When writing display data to any of the addresses 00H0FH and 40H4FH in the figure, the LCD can display it immediately, but when writing to the addresses 10H27H or 50H67H, they must be moved into the displayable area through the screen shift instruction for normal display [4].

2.2 Main control system circuit and hardware modules

2.2.1 Introduction to STC89C51 MCU

The STC89C51 microcontroller is a new generation of high-speed, low-power, and super-anti-interference microcontroller launched by Macrocrystalline Technology. The instruction code is fully compatible with the traditional 8051 microcontroller, and 12 clocks/machine cycle and 6 clocks/machine cycle can be selected at will.

Its main features are as follows:
Operating voltage: 5.5V ~ 3.3V (5V MCU) / 3.8V ~ 2.0V (3V MCU)
Operating frequency range: 0 ~ 40MHz, equivalent to 0 ~ 80MHz of ordinary 8051, the actual operating frequency can reach 48MHz
User application space is 12K/10K/8K/6K/4K/2K bytes
On-chip integrated 512 bytes RAM
General I/O port (32), after reset: P1/P2/P3/P4 is quasi-bidirectional port/weak pull-up, P0 port is open drain output, when used as bus expansion, no pull-up resistor is needed, when used as I/O port, a pull-up resistor is needed.
ISP (in-system programmable) / IAP (in-application programmable), no special programmer or special emulator is required, user program can be directly downloaded through the serial port (RXD/P3.0, TXD/P3.1), and it can be completed in seconds One chip
has EEPROM function
and watchdog function
A total of 3 16-bit timers/counters. That is, timer T0, T1, T2
external interrupt 4 channels, falling edge interrupt or low level trigger circuit, Power Down mode can be triggered by external interrupt low level interrupt to wake up
the universal asynchronous serial port (UART), and timer software can also be used to achieve multiple UART
operating temperature range: -40 ~ +85 ℃ (industrial grade) / 0 ~ 75 ℃ (commercial grade)
PDIP package

2.2.2 MCU Minimum System

Figure 2-2-2 Minimum system schematic diagram

2.2.3 Reset circuit and crystal oscillator circuit

The detection system uses power-on reset.
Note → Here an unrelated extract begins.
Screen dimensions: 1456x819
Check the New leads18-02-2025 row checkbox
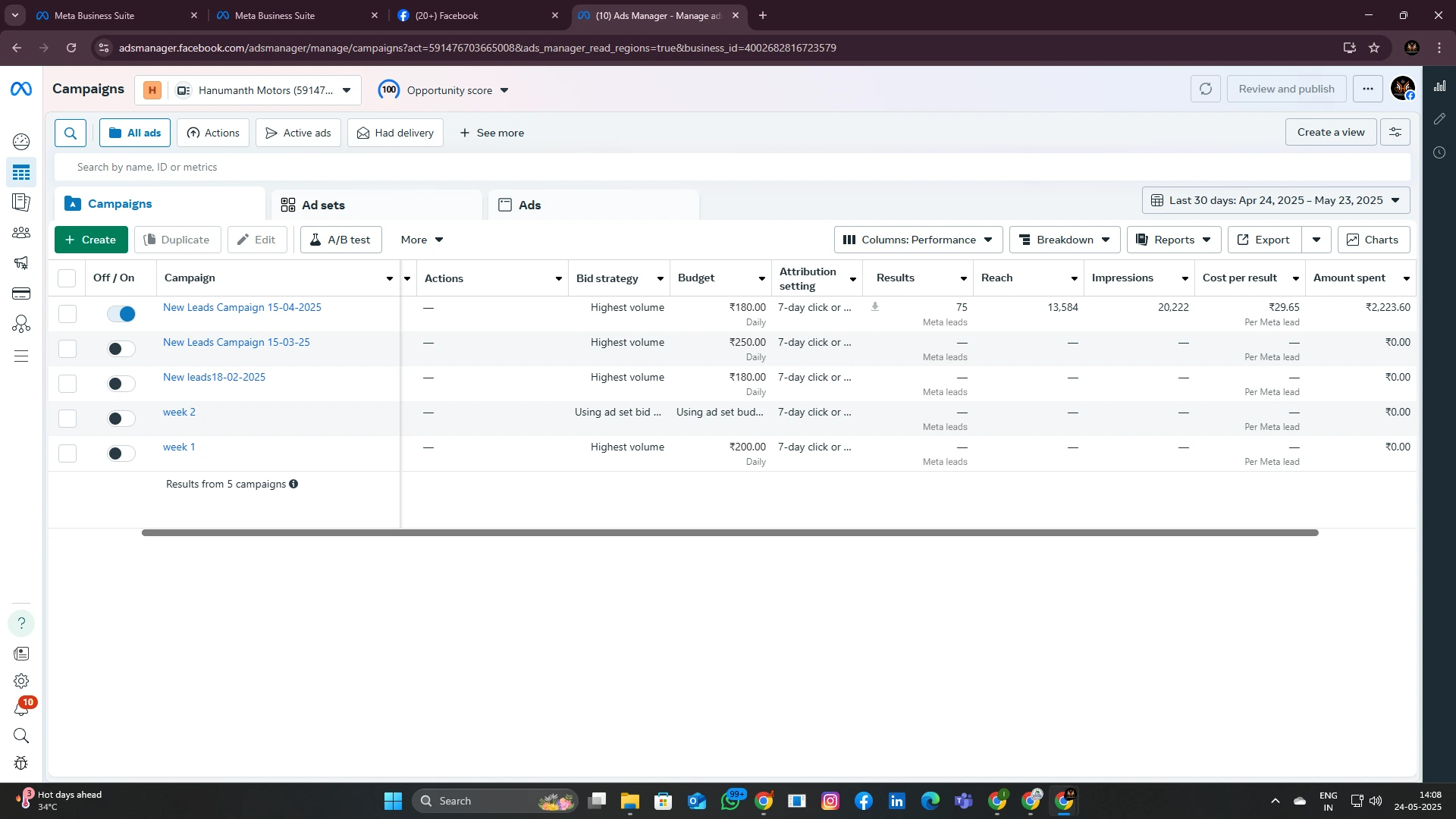coord(67,384)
When a high level appears on the RST pin for more than two cycles, an internal reset will be triggered. The EA terminal here has nothing to do with the reset circuit. Since the data is stored in the internal memory, the EA terminal is directly pulled up to a high level.

Crystal oscillators are usually used in conjunction with phase-locked loop circuits to provide the clock frequency required by the system. The same crystal oscillator can be used in different phase-locked loops. The crystal oscillator circuit of the STC89C51 microcontroller uses a passive crystal oscillator, and the fine-tuning capacitor is 30pF.